Task instructions:
[1] In the awards list, where and in what year will Katya Maslakowski begin a tenure-track job?
[2] Copy the awards list starting with "Gerpha Gerlin was" and going on through "Mississippi in 2023.", switching "tenure-track job" to "permanent faculty position".
[3] Name every person who received an award in the awards list.

Page extract:
——————————

Gerpha Gerlin was awarded the Anthropology and Mental Health Interest Group grad student paper prize from the Society for Medical Anthropology for “‘There’s Got to be More to Life than Feeling Like This’: Navigating Mental Illness Recovery Alone, Together, and in-Between.”
E. Bennett Jones was awarded the PhD with a dissertation titled “‘The Indians Say’: Settler Colonialism and the Scientific Study of North America, 1722 to 1848.” Bennett will be a Dibner Research Fellow in the History of Science and Technology at the Huntington Library next year and an NEH-ARP Fellow with the Omohundro Institute.
Katya Maslakowski was awarded a postdoctoral fellowship at the Weatherhead Center for International Affairs at Harvard, after which Katya will begin a tenure-track job at the University of Southern Mississippi in 2023.
Jayson Porter was awarded a Voss Postdoctoral Fellowship at the Institute for the Environment and Society at Brown University, after which Jayson will take up a two-year postdoc at the University of Maryland.

——————————

Exercise data:
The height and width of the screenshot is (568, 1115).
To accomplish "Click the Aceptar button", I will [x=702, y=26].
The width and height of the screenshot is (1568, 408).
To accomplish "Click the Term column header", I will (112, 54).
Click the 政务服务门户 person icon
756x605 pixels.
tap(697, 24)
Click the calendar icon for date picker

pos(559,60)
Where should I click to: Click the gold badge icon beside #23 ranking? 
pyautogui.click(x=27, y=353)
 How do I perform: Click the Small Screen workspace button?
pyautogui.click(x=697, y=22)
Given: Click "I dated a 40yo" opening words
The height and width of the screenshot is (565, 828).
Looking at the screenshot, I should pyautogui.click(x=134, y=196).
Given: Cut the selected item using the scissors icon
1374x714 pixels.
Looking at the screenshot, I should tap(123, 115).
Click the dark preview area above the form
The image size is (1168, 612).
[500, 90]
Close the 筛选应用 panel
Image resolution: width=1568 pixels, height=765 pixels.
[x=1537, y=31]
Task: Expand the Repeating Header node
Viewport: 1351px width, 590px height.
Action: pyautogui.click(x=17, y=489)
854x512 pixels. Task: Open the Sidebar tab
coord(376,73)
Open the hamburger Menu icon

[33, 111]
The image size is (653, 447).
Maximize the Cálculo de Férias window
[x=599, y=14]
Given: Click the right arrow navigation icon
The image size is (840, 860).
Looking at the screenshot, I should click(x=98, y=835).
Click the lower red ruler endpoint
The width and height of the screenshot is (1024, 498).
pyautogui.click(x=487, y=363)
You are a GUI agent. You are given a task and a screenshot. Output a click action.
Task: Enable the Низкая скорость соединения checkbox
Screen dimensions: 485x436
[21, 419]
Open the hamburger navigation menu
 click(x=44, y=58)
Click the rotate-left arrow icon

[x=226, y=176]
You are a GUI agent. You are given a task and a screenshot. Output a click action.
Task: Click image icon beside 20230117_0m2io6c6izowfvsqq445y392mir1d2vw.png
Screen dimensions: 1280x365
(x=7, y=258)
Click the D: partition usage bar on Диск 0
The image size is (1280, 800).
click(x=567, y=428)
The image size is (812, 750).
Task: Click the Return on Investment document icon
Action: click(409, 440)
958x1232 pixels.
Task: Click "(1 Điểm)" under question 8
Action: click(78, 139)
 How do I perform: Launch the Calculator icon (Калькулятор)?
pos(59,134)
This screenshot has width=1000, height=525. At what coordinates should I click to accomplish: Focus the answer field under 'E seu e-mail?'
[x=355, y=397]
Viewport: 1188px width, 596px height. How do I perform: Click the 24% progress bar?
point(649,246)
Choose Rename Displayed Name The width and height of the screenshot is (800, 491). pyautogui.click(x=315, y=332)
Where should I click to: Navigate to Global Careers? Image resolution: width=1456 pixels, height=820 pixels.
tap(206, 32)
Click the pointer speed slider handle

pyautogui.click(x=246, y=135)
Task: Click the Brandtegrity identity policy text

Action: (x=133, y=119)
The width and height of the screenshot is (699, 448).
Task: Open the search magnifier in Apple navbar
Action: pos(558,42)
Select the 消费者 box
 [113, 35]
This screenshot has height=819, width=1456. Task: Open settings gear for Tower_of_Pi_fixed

——————————

Responses per task:
[1] At the University of Southern Mississippi in 2023.

[2]
Gerpha Gerlin was awarded the Anthropology and Mental Health Interest Group grad student paper prize from the Society for Medical Anthropology for “‘There’s Got to be More to Life than Feeling Like This’: Navigating Mental Illness Recovery Alone, Together, and in-Between.”
E. Bennett Jones was awarded the PhD with a dissertation titled “‘The Indians Say’: Settler Colonialism and the Scientific Study of North America, 1722 to 1848.” Bennett will be a Dibner Research Fellow in the History of Science and Technology at the Huntington Library next year and an NEH-ARP Fellow with the Omohundro Institute.
Katya Maslakowski was awarded a postdoctoral fellowship at the Weatherhead Center for International Affairs at Harvard, after which Katya will begin a permanent faculty position at the University of Southern Mississippi in 2023.

[3] Gerpha Gerlin, E. Bennett Jones, Katya Maslakowski, Jayson Porter